[Entries for locating text and elements]

+++

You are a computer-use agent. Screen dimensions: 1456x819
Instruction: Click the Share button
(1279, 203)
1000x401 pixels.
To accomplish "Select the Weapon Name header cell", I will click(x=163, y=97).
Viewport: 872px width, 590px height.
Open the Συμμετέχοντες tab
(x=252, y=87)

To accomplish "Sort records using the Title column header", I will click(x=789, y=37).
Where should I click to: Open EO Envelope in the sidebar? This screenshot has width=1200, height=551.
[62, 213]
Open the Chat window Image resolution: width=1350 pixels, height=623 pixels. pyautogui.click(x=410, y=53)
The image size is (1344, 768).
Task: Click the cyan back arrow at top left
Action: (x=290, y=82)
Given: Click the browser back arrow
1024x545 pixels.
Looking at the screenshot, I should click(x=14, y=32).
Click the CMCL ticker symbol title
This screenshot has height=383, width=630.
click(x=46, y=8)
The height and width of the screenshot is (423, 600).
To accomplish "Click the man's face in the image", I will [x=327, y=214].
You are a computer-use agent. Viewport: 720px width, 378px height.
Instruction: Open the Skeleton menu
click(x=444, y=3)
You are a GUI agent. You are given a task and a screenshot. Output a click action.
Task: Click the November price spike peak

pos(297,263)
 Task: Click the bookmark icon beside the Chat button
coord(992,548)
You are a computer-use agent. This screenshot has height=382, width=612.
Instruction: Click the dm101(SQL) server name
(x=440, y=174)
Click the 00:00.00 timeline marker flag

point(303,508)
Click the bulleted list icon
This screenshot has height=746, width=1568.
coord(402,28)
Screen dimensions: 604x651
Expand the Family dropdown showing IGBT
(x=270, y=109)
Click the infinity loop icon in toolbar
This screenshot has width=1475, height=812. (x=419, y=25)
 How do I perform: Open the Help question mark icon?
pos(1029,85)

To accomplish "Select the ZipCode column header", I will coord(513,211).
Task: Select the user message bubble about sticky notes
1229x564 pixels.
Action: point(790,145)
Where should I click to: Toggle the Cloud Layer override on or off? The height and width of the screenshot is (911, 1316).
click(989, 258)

+++

__Task requirements__:
Please set down again, unchanged, the lines of the material between the line holding "I will coord(513,211)." and the end of the material, inclusive.

__Task answer__:
To accomplish "Select the ZipCode column header", I will coord(513,211).
Task: Select the user message bubble about sticky notes
1229x564 pixels.
Action: point(790,145)
Where should I click to: Toggle the Cloud Layer override on or off? The height and width of the screenshot is (911, 1316).
click(989, 258)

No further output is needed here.